Хогарт | страница 33



Рич не был единственным во Флите мучеником, но он оставался одним из немногих, кто сохранил способность логически мыслить и обвинять. Этот больной, опустившийся человек говорил с членами комиссии их языком; он стал главным прокурором в деле Бембриджа, сумел найти нужные слова и необходимые доказательства. И многим, кому пришлось присутствовать на этих заседаниях, на всю жизнь запомнилось, как человек, похожий на призрак, почти безумный, протягивает трясущуюся руку ж Бембриджу и произносит слова, которым нельзя поверить, настолько они неправдоподобны, и которые все же правда, поскольку даже обвиняемый не решается их опровергнуть. И не менее тяжело было смотреть на Бембриджа, еще не смирившегося с крахом своей карьеры, еще не понявшего до конца, что надеяться уже не на что. И уж, конечно, не понимавшего (как не понимали и самые мудрые деятели комиссии Оглторпа), что он лишь жалкая персонификация громадного социального зла, чьи истоки не были понятны ни ему самому, ни его жертвам, ни его судьям, ни бурлящей за стенами Флита толпе, готовой растерзать его, Бембриджа, на куски.

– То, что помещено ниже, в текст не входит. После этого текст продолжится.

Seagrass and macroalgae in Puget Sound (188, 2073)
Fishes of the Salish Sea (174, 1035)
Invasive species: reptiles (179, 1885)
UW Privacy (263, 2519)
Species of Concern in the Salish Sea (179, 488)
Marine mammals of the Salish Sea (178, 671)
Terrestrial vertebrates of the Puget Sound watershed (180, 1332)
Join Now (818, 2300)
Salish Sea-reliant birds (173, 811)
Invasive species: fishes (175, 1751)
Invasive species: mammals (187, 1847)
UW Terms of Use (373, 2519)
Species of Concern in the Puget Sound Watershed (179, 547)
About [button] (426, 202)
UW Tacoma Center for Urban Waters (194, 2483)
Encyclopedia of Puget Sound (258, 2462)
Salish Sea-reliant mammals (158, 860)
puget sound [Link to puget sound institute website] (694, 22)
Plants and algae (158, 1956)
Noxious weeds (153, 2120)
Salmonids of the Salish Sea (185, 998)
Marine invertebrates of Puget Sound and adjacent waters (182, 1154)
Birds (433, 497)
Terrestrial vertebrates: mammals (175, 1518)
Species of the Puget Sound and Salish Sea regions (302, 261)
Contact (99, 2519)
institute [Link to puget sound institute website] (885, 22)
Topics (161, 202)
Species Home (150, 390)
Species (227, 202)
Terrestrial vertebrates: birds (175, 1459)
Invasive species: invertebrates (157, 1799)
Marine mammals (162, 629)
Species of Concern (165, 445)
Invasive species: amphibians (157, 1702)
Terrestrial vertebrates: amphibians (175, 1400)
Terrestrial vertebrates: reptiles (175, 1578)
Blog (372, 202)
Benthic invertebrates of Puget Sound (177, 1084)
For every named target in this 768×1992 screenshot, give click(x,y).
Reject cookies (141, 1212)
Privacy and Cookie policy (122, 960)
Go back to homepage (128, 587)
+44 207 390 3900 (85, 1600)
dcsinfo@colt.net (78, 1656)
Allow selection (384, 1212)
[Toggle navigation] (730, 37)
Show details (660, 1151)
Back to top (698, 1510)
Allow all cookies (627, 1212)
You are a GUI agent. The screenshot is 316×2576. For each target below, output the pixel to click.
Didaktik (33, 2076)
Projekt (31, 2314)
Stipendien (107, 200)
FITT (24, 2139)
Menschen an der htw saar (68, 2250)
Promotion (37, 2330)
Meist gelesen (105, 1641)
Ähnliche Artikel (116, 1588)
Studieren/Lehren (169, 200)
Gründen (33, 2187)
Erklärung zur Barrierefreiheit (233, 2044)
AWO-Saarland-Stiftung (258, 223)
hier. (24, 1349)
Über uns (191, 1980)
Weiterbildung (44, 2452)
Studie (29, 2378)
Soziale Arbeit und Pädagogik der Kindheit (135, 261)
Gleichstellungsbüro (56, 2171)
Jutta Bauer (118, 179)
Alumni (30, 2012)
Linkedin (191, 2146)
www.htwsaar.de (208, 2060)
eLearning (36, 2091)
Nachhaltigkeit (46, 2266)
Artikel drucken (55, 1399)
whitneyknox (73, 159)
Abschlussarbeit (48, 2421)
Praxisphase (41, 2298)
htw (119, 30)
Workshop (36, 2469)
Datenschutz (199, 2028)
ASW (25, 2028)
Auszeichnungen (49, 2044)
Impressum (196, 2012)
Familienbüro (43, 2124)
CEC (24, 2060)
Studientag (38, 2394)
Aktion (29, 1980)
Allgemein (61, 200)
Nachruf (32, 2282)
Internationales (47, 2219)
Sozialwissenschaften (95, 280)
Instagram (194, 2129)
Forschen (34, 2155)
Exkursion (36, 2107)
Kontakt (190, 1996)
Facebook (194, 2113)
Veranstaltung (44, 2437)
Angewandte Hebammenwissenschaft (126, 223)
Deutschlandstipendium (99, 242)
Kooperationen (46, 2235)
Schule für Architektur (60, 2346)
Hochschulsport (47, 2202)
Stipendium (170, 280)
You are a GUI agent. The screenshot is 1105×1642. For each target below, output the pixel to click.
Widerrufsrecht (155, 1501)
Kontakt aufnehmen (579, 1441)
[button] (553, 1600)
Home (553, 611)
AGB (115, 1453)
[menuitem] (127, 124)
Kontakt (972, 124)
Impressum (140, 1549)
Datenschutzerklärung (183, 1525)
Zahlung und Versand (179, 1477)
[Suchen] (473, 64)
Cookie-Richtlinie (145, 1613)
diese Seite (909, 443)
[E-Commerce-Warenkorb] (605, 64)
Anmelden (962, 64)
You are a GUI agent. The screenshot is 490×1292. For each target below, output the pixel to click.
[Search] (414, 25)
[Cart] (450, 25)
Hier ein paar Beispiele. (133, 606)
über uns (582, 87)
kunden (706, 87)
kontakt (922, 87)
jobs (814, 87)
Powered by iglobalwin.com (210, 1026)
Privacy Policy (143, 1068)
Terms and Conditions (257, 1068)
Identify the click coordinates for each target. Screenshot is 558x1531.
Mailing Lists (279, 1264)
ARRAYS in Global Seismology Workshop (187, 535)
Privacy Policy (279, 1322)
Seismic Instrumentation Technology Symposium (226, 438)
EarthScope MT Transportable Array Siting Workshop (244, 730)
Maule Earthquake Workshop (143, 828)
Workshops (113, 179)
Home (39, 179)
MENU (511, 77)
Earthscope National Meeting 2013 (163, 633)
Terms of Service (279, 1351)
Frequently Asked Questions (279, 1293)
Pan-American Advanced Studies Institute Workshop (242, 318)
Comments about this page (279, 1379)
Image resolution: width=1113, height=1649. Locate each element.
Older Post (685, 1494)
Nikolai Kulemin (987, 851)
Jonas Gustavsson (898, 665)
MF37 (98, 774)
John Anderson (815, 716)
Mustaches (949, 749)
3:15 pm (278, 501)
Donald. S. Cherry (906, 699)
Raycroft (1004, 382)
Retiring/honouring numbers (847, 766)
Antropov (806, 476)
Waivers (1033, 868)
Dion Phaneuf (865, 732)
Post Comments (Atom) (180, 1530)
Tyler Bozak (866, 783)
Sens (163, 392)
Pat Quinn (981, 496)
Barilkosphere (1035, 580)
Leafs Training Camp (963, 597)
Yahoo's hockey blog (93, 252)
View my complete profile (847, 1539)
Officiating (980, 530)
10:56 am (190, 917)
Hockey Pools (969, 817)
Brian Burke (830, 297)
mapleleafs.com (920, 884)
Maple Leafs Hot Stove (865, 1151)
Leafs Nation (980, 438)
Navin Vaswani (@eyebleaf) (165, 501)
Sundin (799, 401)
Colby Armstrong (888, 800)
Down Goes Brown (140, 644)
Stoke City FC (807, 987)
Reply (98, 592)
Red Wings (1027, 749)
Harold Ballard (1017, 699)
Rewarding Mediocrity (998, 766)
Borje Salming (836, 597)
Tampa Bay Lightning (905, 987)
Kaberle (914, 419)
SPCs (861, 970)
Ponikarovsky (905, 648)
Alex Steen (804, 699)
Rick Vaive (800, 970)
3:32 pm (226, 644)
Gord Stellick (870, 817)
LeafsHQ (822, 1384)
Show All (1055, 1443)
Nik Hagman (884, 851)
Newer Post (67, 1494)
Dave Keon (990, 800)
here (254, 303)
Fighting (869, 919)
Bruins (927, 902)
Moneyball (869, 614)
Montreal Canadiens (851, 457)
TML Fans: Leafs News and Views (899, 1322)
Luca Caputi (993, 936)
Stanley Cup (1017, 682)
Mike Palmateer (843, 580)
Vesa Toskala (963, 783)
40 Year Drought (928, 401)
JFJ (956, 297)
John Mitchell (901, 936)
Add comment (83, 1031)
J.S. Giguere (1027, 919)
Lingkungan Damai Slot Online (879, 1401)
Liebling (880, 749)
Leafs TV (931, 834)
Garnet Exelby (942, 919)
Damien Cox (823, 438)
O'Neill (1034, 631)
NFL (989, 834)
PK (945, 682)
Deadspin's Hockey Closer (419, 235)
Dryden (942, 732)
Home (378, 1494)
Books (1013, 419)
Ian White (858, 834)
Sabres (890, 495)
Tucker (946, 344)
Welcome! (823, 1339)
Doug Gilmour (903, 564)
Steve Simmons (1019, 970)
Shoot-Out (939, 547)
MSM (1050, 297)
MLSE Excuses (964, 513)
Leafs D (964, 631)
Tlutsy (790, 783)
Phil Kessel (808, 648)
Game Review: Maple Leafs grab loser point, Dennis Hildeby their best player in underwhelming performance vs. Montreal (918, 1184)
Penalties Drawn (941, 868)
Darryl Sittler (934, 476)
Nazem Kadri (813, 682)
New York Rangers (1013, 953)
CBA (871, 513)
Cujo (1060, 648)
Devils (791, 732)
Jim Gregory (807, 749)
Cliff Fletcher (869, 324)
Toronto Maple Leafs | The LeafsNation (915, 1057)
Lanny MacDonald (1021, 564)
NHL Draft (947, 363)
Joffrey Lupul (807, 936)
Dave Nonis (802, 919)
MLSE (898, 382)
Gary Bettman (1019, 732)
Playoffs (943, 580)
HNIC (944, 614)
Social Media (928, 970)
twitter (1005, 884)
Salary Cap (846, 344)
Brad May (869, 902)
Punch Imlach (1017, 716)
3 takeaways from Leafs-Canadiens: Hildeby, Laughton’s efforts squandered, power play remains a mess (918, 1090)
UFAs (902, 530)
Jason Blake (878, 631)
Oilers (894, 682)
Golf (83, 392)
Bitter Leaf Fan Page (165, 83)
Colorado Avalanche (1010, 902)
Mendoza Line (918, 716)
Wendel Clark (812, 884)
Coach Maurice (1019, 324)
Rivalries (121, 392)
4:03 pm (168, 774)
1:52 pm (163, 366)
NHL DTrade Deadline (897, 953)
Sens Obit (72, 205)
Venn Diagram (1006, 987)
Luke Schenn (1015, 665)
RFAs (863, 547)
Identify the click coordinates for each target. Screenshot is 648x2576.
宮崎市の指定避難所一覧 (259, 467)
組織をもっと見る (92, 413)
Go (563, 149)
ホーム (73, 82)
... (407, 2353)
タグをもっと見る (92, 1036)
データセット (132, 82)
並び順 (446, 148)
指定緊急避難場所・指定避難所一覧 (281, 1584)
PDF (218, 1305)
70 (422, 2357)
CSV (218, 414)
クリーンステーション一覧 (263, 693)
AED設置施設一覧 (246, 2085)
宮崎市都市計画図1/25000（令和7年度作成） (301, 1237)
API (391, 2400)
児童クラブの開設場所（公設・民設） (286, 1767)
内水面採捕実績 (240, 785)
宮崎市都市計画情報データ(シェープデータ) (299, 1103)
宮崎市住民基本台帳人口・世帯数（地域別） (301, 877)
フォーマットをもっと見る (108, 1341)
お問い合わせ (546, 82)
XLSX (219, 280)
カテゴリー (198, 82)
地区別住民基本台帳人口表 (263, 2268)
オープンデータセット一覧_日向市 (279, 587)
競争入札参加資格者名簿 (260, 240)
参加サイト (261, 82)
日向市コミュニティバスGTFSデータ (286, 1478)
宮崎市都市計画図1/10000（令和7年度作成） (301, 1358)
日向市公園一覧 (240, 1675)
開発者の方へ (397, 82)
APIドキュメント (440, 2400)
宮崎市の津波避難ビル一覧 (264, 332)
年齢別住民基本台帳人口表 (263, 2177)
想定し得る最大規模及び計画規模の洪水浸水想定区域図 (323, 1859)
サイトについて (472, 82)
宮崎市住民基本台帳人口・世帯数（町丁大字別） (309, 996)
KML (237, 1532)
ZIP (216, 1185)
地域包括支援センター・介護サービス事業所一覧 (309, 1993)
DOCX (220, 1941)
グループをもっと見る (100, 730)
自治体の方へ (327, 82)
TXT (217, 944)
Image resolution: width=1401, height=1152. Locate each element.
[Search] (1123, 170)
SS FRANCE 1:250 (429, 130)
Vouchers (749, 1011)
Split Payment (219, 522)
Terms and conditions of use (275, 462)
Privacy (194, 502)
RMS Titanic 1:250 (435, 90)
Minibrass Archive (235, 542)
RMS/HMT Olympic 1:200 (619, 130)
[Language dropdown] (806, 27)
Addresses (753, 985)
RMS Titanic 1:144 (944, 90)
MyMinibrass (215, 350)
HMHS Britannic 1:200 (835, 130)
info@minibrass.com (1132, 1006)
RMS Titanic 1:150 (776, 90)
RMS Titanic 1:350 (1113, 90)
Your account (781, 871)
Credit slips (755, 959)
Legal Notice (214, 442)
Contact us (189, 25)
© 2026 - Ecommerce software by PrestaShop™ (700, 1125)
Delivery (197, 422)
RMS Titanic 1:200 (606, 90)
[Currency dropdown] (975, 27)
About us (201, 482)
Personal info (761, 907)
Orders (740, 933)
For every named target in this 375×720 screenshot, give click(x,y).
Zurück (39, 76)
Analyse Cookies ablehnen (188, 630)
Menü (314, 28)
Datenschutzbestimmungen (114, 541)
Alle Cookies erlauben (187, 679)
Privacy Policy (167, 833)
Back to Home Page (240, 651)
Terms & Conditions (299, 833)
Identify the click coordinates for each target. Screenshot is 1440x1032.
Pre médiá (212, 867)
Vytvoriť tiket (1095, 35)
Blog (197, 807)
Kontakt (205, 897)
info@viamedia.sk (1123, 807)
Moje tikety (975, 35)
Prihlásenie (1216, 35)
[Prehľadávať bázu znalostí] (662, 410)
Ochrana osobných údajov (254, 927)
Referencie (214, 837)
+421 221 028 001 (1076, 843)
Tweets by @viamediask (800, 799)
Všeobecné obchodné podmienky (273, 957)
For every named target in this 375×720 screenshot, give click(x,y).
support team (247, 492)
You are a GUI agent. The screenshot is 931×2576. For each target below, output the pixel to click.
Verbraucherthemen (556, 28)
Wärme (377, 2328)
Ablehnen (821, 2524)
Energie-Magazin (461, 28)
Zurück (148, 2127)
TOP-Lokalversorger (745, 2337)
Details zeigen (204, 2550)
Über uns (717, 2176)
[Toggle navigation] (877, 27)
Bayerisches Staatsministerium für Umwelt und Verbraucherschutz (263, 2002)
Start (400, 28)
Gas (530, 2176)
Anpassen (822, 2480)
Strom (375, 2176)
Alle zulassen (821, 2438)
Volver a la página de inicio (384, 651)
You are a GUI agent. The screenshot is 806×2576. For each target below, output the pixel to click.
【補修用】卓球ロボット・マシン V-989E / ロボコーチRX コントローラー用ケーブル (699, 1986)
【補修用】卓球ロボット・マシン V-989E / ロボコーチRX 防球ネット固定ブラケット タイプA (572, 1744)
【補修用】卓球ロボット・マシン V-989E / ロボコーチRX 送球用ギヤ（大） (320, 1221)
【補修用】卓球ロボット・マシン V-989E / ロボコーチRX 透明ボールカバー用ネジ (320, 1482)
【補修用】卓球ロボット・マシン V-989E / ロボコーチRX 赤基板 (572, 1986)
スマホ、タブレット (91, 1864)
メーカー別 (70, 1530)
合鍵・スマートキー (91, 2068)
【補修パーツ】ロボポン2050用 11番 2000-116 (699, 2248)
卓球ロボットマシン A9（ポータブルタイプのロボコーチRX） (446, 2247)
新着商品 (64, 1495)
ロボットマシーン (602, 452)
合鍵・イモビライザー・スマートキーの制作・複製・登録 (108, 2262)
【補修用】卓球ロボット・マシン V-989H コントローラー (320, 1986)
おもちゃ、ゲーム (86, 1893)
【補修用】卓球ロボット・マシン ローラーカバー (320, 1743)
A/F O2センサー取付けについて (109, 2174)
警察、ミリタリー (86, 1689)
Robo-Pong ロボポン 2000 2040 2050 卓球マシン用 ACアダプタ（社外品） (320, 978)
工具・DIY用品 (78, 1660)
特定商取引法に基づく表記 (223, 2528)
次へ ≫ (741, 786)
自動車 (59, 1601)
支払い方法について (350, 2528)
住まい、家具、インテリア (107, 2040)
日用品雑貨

И все же в те глухие времена искоренение даже частицы зла — разоблачение Бембриджа — было святым делом.

На этот раз сочинять ничего не пришлось: пьеса была — осталось лишь сыграть ее на холсте.

«ДОПРОС БЕМБРИДЖА»

Постоянные сравнения хогартовских картин с театром принадлежат самому художнику, и биографу поневоле приходится к ним возвращаться, считаясь со вкусами героя повествования.

«Я старался разрабатывать свои сюжеты, как драматург. Моя картина была для меня сценой, мужчины и женщины — моими актерами, которые с помощью определенных жестов и поз разыгрывают пантомиму» — так писал Хогарт много лет спустя о первых своих живописных опытах, к которым относится и «Допрос Бембриджа», называемый также «Комиссия парламента во Флитской тюрьме».

Начиная этот эскиз, Хогарт едва ли думал, что совершает определенный исторический акт, определенный переворот в понятиях об искусстве, о задачах и возможностях живописи. Ведь только начиналась вторая четверть XVIII века. И нигде еще кисть живописца яе касалась сегодняшних социальных трагедий во всей их будничной жути. Искусство не говорило прямо, оно объяснялось намеками и запутанными аллегориями, а обращаясь к быту, легко скатывалось к занимательному анекдоту. Нет, не было в просвещенной Европе живописца, кто писал бы сегодняшнее, не отвлеченное, не вознесенное на котурны зло. Во Франции блистали Патер и Ланкре — эпигоны Ватто, легкомысленно растрачивая мудрое наследие мастера на галантные изображения изысканных пустяков. Великолепный Тьеполо писал огромные мифологические холсты, уже завоевывая славу первого живописца Италии, в Вене вызывали восхищение плафоны Даниэля Грана. Много было тогда великих имен и прекрасных картин, но того, что делал Хогарт, не пытался еще делать никто. И даже почтенный сэр Джеймс Торнхилл смотрел на работу ученика с некоторым недоумением.